Before yesterday, I had never so much as heard of an etheree. I discovered it by reading Mary Lee Hahn’s lovely Gratitude poem, written for her April poetry challenge, The Flipside. Her post sent me to the original prompt from Liz Garton Scanlon. And I notice today that my friend Glenda Funk shares a bit more about the history of the form and her own striking example of an etheree poem at Ethical ELA’s Verse Love Challenge.

My own poetry challenge this month is to write poems inspired by Virginia Woolf’s Diaries. I had thought I might range over several volumes of the Diaries (there are five volumes), but I’ve managed to write three poems from one entry alone–which feels like the closest of close reading and oddly meditative.

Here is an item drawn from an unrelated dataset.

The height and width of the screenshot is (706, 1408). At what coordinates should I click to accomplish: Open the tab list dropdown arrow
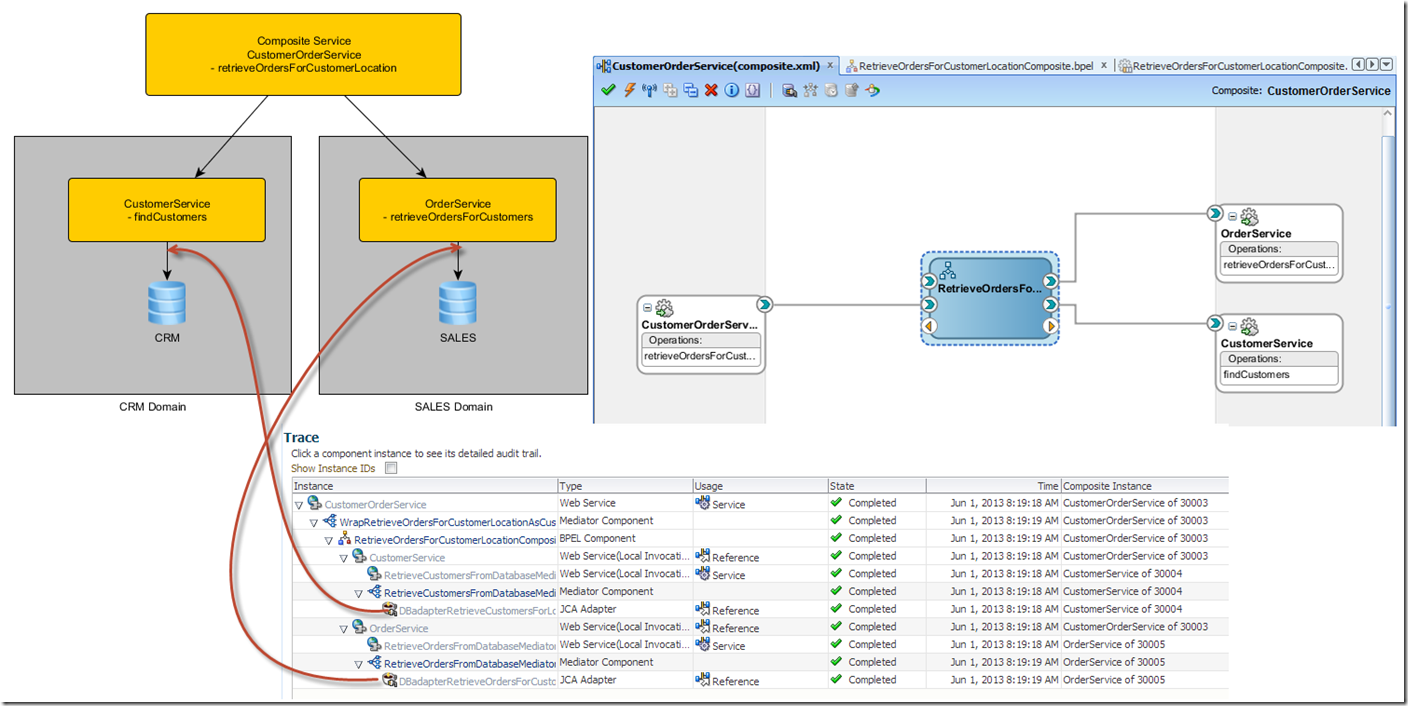pyautogui.click(x=1386, y=65)
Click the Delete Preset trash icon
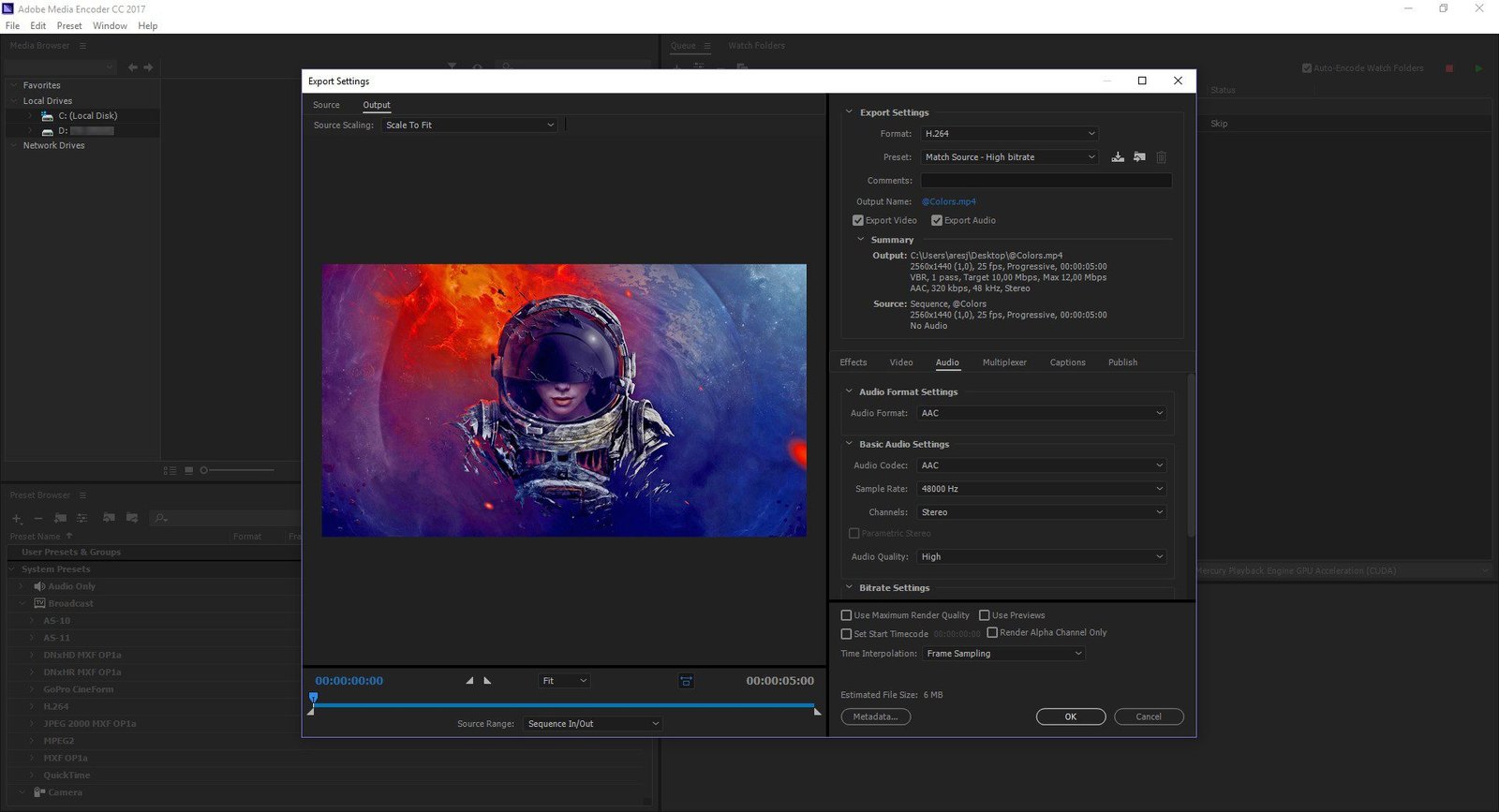This screenshot has width=1499, height=812. 1161,157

A manuscript page from one of VW’s Diaries

What is an etheree? It’s a ten-line poem that starts with a one-syllable line and adds one additional syllable to each line so that the final line has ten syllables. It’s a fun form to work with, and I will definitely be trying more of these this month.

Early in the 1925 diary, VW laments her struggles in following through on consistent journaling. She writes once in January, then not again until mid-March. Like so many of us, she goes on vacation intending to write a lot but writes nothing. She has a set time daily for writing in her notebook (after dinner), but after an eleven-day gap in writing, she notes that “the mood for writing has left me, only just brushed me. & left me.” Still, something clicks in that entry and she manages to write six entries over the next two weeks and several entries per month for the rest of the year.

Day #3: Diary: An Etheree

write
today
frequently
in this diary
sacred half hour
after dinner writing
words roam through past and present
moments of perfect happiness
the day’s errands and irritations
in time to come I’ll read and remember

7 thoughts on “Diary: An Etheree #WritingwithWoolf #NaPoWriMo2020 #NationalPoetryMonth

  1. I watched a SCBWI workshop with Kate Messner yesterday and she suggested giving yourself 10 minutes a day. If you are not invested after 10 minutes, put it aside, but usually you will continue writing. I love this philosophy because starting is often the hardest part. I think all writers are like this, even famous ones like Kate and Virginia.

  2. Beautiful. And what a reason to write but to read and remember the day’s errands and irritations. I also love the thought of “after dinner writing.” I need to try this form as I have seen it a lot during the SOL challenge and now the April challenge.

    • I was quite amused by a line in her diary where she is admonishing herself to write by noting that in the future she will be entertained reading her old diaries. It really is a good reason to write!